Dalam pemahaman Kejawen, hubungan setiap orang kepada Tuhan Yang Maha
Esa adalah hubungan yang unik, karena pada awalnya setiap orang yang
lahir di muka bumi adalah Titipan Tuhan Yang Maha Esa. Pemelintiran
tersebut, jelas untuk kepentingan penyebaran agama impor tersebut.
Unik adalah tidak ada duanya. Seperti dot com misalnya, tidak ada dot com
yang kembar. Lebih mudahnya: blokkejawen.blogspot.com sementara secara
formal ini milik saya, tidak ada orang lain secara formal yang dapat
mengakui bahwa ini miliknya.
Analogi lain, jika kita mencintai dan menyayangi ibu kandung kita, dan
mengatakan bahwa ibuku ada dalam diriku (hatiku) dan segenap aliran
darahku. Apakah berarti badan ibu kita ada dalam badan kita? Itulah yang
juga dimaksud dengan Manunggaling Kawulo Gusti. Adalah sebuah rasa yang
mendalam, dan komitmen untuk berprilaku dengan segenap hati yang
bersih. Bukan seperti yang diartikan: mempersatukan Tuhan dengan diri
kita. Lagi-lagi ini adalah sebuah pemelintiran dari agama import.
Banyak orang memvonis bahwa Kedjawen bukanlah agama, melainkan hanya
kepercayaan semata. Dalilnya, karena Kedjawen tidak memiliki kitab
sebagai rujukan. Bagi agama rasul, kitab menjadi penting karena memang
agar para penganut agama mereka, tidak dapat atau tidak diizinkan
berinteraksi langsung dengan sang Penciptanya.

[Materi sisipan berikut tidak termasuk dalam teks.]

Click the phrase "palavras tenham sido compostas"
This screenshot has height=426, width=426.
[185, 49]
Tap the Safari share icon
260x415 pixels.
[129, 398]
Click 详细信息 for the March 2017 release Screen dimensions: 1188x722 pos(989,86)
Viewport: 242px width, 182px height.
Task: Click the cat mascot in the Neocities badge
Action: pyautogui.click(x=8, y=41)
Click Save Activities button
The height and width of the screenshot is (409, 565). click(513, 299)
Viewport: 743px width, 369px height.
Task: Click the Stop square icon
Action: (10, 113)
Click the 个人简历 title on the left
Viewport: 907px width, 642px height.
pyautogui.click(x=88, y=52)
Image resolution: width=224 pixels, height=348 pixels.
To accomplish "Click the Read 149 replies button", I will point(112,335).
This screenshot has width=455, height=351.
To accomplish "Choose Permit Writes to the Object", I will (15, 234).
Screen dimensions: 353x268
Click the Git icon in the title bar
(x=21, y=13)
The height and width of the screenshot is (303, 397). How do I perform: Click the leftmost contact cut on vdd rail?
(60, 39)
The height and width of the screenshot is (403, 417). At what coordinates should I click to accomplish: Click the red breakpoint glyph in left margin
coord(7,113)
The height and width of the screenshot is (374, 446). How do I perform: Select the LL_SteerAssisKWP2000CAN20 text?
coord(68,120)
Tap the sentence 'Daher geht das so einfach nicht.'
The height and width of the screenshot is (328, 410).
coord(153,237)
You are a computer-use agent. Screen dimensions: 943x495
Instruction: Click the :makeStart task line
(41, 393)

Ibarat pancing dan ikan, dalam agama rasul, para penganutnya langsung
diberi ikan. Sehingga para penganutnya seolah akan dapat lebih mudah
untuk mengerti kaidah-kaidah komunikasi dengan sang Pencipta, dengan
pola menghafal. Sementara pada Kejawen, kita diberi pancing untuk
mencari tahu bagaimana heningnya berkomunikasi dengan sang Pencipta, hal
ini tidak perlu dihafal. Karena Olah Roso membuat kita berinteraksi
sesungguhnya dengan sang Pencipta.
Agama = Ideologi?
Sejarah bukanlah sebuah dongeng, banyak agama yang berkisah berdasarkan
dogma, dan akhirnya menuntut keimanan seseorang. Hal ini dikarenakan
sulit untuk membuktikannya, atau mungkin memang tidak ada buktinya.

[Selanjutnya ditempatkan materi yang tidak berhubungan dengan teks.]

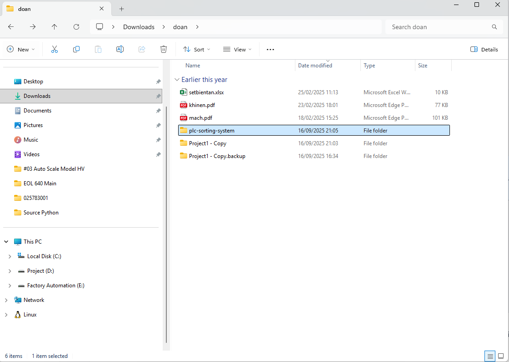509x362 pixels.
Task: Click the Delete trash icon
Action: pos(164,49)
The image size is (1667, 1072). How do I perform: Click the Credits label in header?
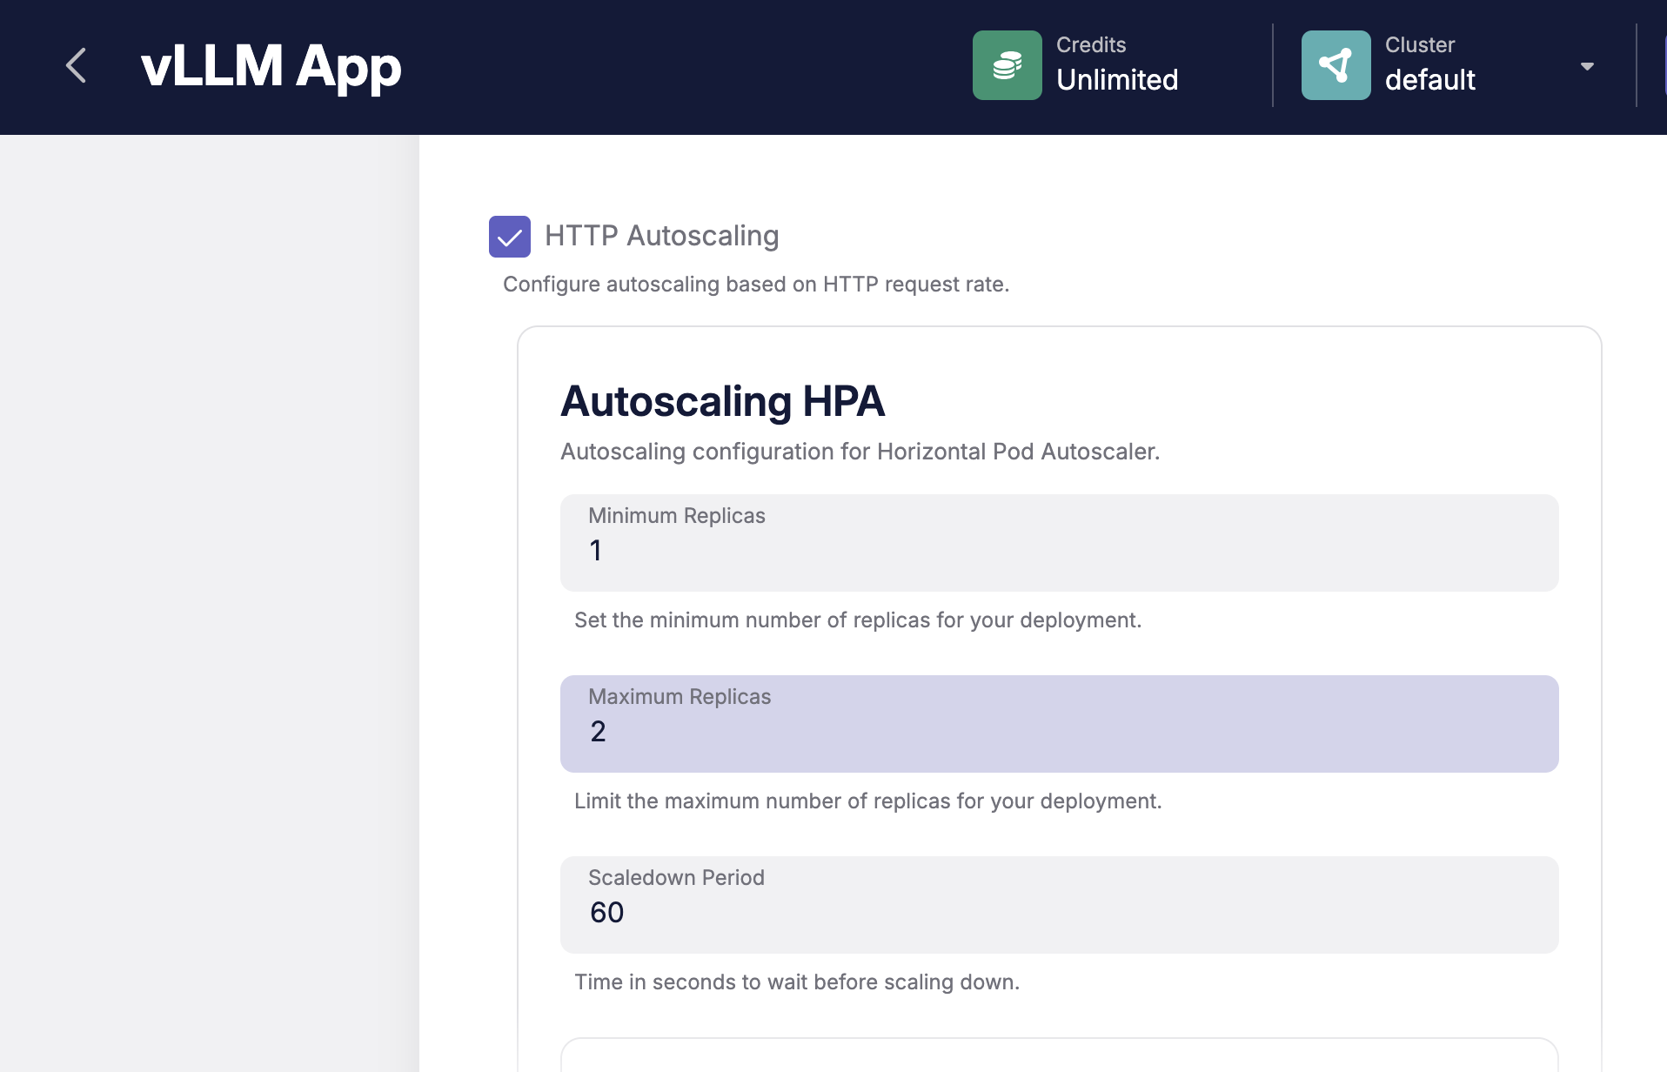click(x=1091, y=45)
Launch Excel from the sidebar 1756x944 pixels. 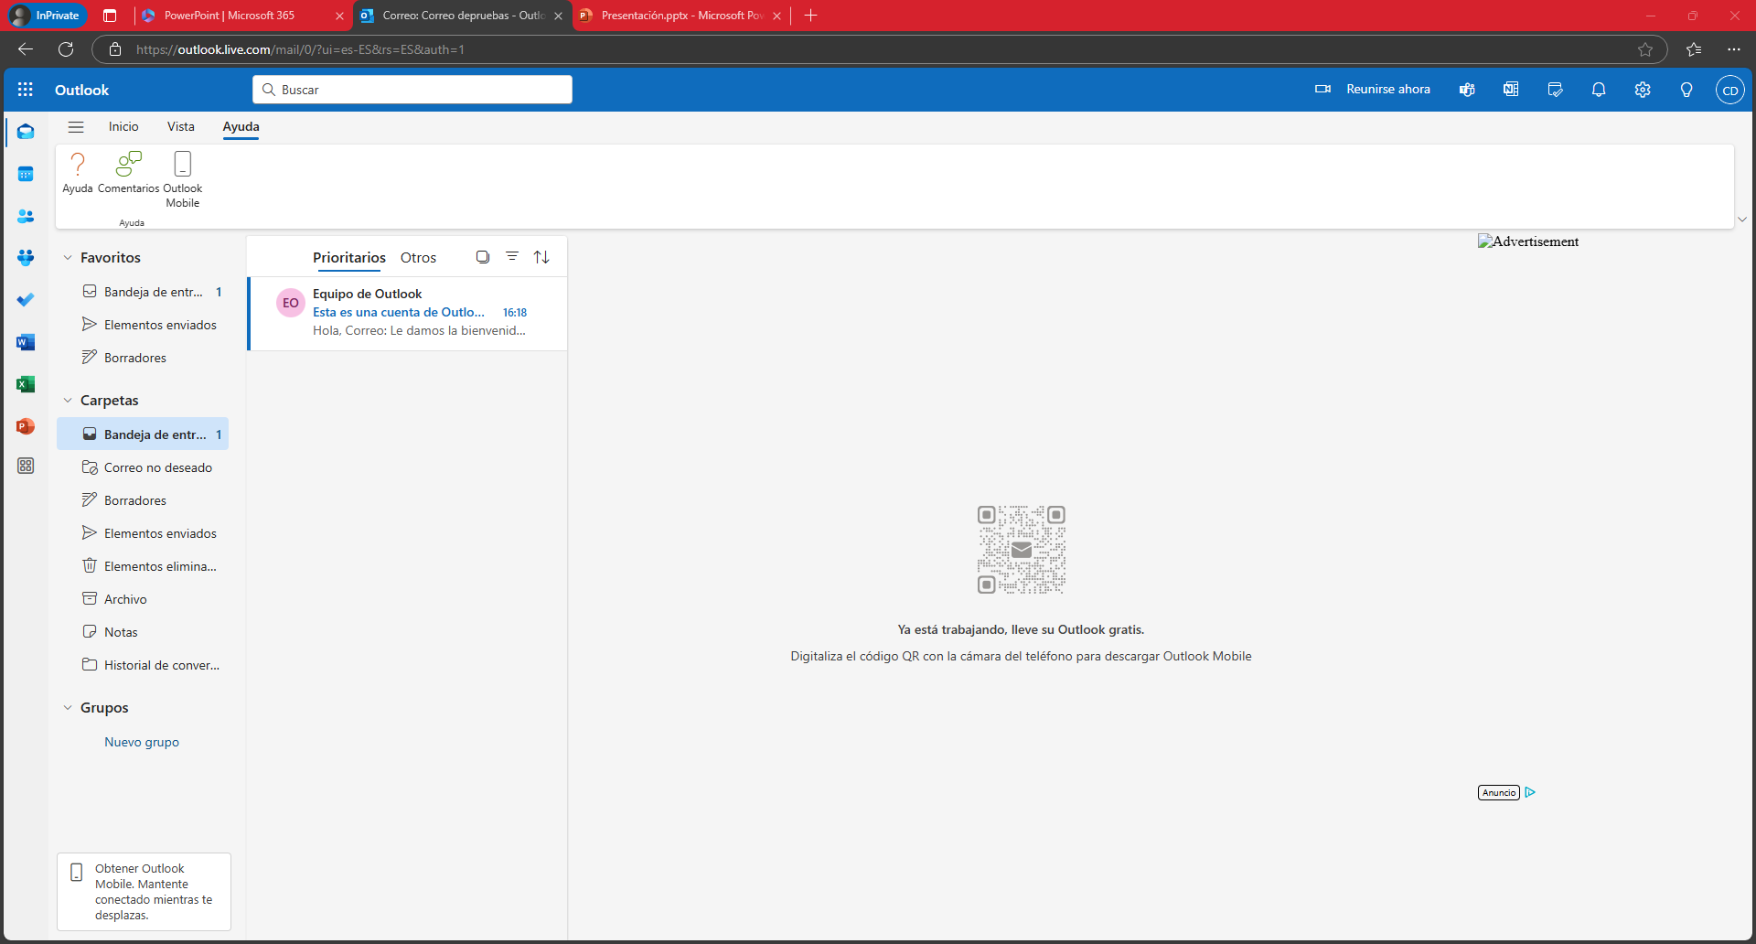click(x=26, y=384)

Seorang Kejawen harus selalu bertanya secara logika, agama yang
dianutnya (Agami Jawi), sehingga ia tidak merasa atau mengalami
pembodohan. Dengan adanya sejarah yang benar, dimana selalu ada waktu
dan tempat kejadiannya, seorang Kejawen tidak memiliki keimanan yang
dipaksakan oleh dogma. Karena menjadi seorang Kejawen, kita selalu
dituntut kejujuran. Maka keimanan adalah sebuah ketidak jujuran kepada
diri sendiri. Hal ini dikarenakan adanya percaya yang dipaksakan.
Agama adalah bukan sesuatu yang perlu diperlihatkan dalam kaitannya
dengan eksistensi seseorang. Memang, ada agama yang memiliki fashion
sendiri, untuk mencirikan agama mereka. Kalau hal itu yang menjadi
esensi dari orang-orang yang memeluknya, itu sama saja orang-orang
tersebut membeli barang abal-abal, yang penting seolah-olah mereka
memiliki barang yang asli.
Berpakaianlah yang sopan dan bertutur katalah yang santun, kalau kita
ingin menjadi seorang Kejawen Sejati. Dari sopan santun kita, tentunya
kita akan memperkecil kemungkinan menyakiti pihak lain (orang lain,
alam, mahluk halus, sesepuh, dsb). Dengan menjaga sopan santun tadi,
sesungguhnya itu merupakan hal dasar, kalau kita ingin mengakui dalam
hati bahwa kita adalah seorang Kejawen Sejati.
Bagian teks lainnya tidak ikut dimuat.